# Overcoming Breast Cancer Therapeutic Resistance by Multifunctional RNA Nanoparticles

> **NIH NIH R41** · RNA NANOTHERAPEUTICS LLC · 2022 · $406,500

## Abstract

Project Summary
Breast cancer is one of the most frequent cancers and leading causes of death for women in the
U.S. with an estimated 287,850 new diagnoses of invasive breast cancer and 43,250 deaths in 2022. The vast
majority (75%) of breast cancer is estrogen receptor-positive (ER+) breast cancer but unfortunately, about 50%
of them become resistant and fail to respond to the current anti-estrogen therapies. There are currently no
effective treatment approaches available for these therapeutic resistant breast cancer and patients often rely
on highly toxic chemo- and radiation therapies, etc. Thus, the development of new and improved targeted
treatment to overcome resistance and minimize side effects is urgently needed. Recent work has
established tissue-specific ER coactivator MED1 as a key anti-estrogen treatment resistance gene in breast
cancer. Importantly, MED1 is overexpressed in about 50% of all breast cancers and clinical evidence indicates
that MED1 expression highly correlates with poor disease-free survival of breast cancer patients. RNA
Nanotherapeutics and its research partners at the University of Cincinnati have developed an innovative
patented RNA nanotechnology-based approach to target MED1 in breast cancer cells to overcome treatment
resistance. These highly stable multifunctional RNA nanoparticles have been successfully tested in in vitro and
in vivo preclinical models and exhibited highly desirable tumor-specific targeting and treatment efficacy with no
apparent toxicity. In this Phase I STTR, RNA Nanotherapeutics, in collaboration with its research partners at
the University of Cincinnati and an oligonucleotide therapeutics CMC/strategy consultant, will carry out the
following specific aims: 1) test the efficacy of the pRNA-HER2apt-siMED1 nanoparticles in vivo in breast
cancer patient-derived xenograft (PDX) models; and 2) assess the safety and toxicity of the pRNA-HER2apt-
siMED1 nanoparticles in vivo.
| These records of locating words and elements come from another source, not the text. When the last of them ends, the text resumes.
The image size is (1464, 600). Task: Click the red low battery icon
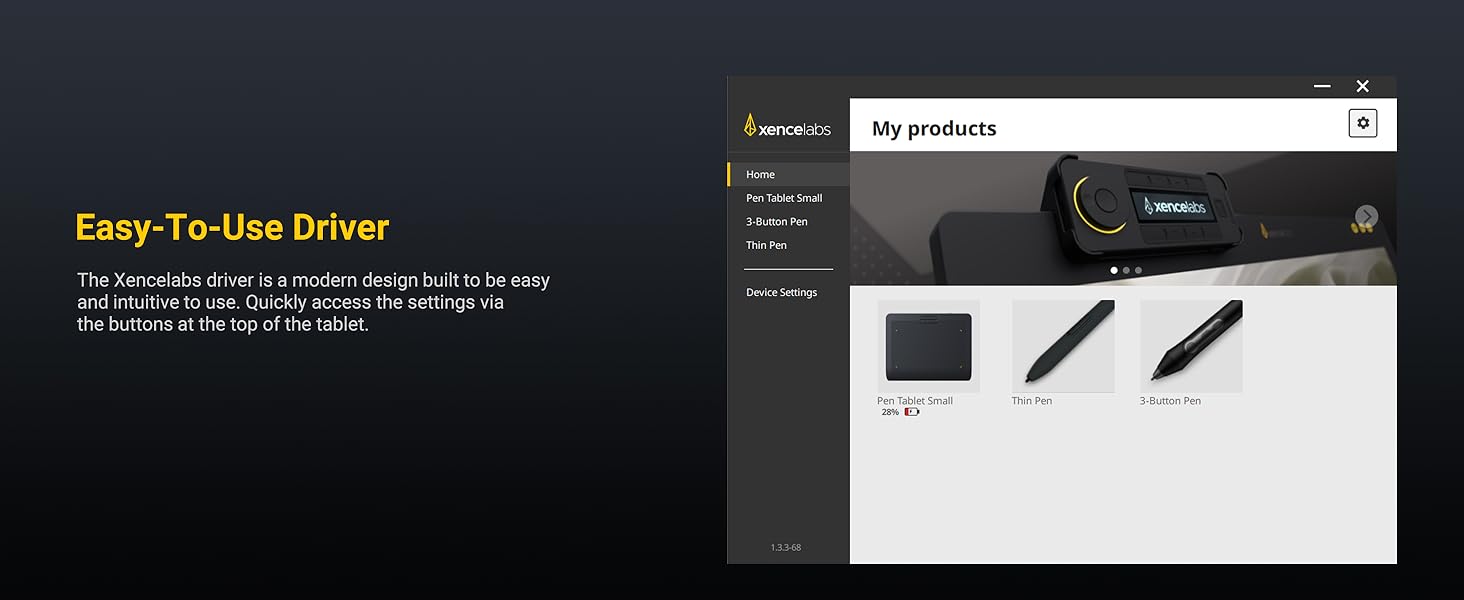point(911,412)
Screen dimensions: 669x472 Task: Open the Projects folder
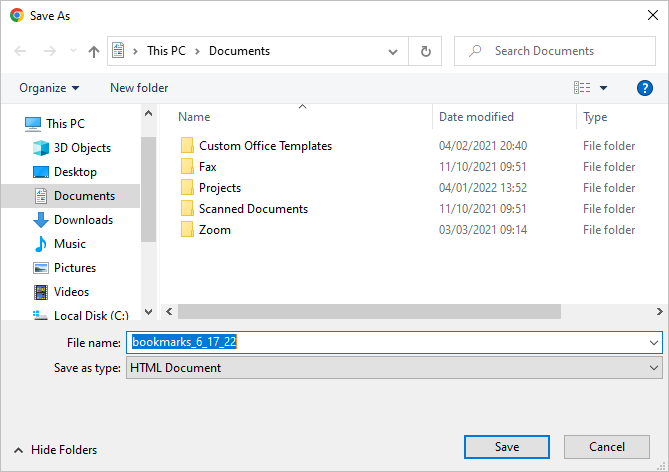219,188
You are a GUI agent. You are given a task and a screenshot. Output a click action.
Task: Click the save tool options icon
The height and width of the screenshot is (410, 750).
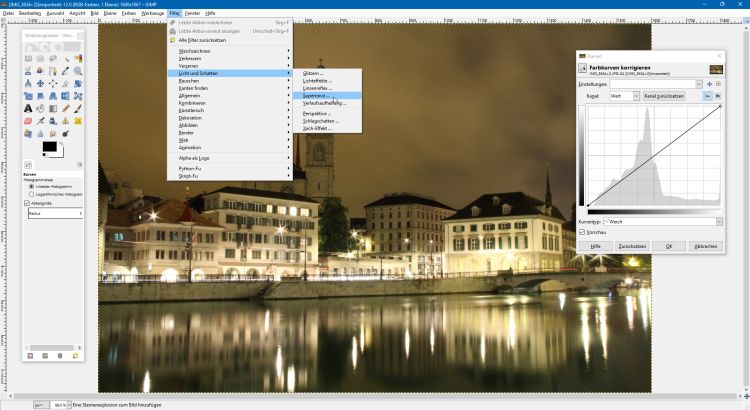(x=30, y=354)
We expect successful completion of these proposed studies will provide the
results and data needed for our Phase II efforts and further engagement with private-sector investors to carry
out IND enabling studies for clinical trials. With the recent increased FDA approvals and broad use of RNA-
based vaccines and medicines, we fully anticipate that our RNA nanotechnology-based product represents a
highly promising next-generation therapy to benefit breast cancer patient care and beyond.

## Key facts

- **NIH application ID:** 10600748
- **Project number:** 1R41CA277939-01
- **Recipient organization:** RNA NANOTHERAPEUTICS LLC
- **Principal Investigator:** Xiaoting Zhang
- **Activity code:** R41 (R01, R21, SBIR, etc.)
- **Funding institute:** NIH
- **Fiscal year:** 2022
- **Award amount:** $406,500
- **Award type:** 1
- **Project period:** 2022-09-07 → 2024-08-31

## Primary source

NIH RePORTER: https://reporter.nih.gov/project-details/10600748

## Citation

> US National Institutes of Health, RePORTER application 10600748, Overcoming Breast Cancer Therapeutic Resistance by Multifunctional RNA Nanoparticles (1R41CA277939-01). Retrieved via AI Analytics 2026-05-25 from https://api.ai-analytics.org/grant/nih/10600748. Licensed CC0.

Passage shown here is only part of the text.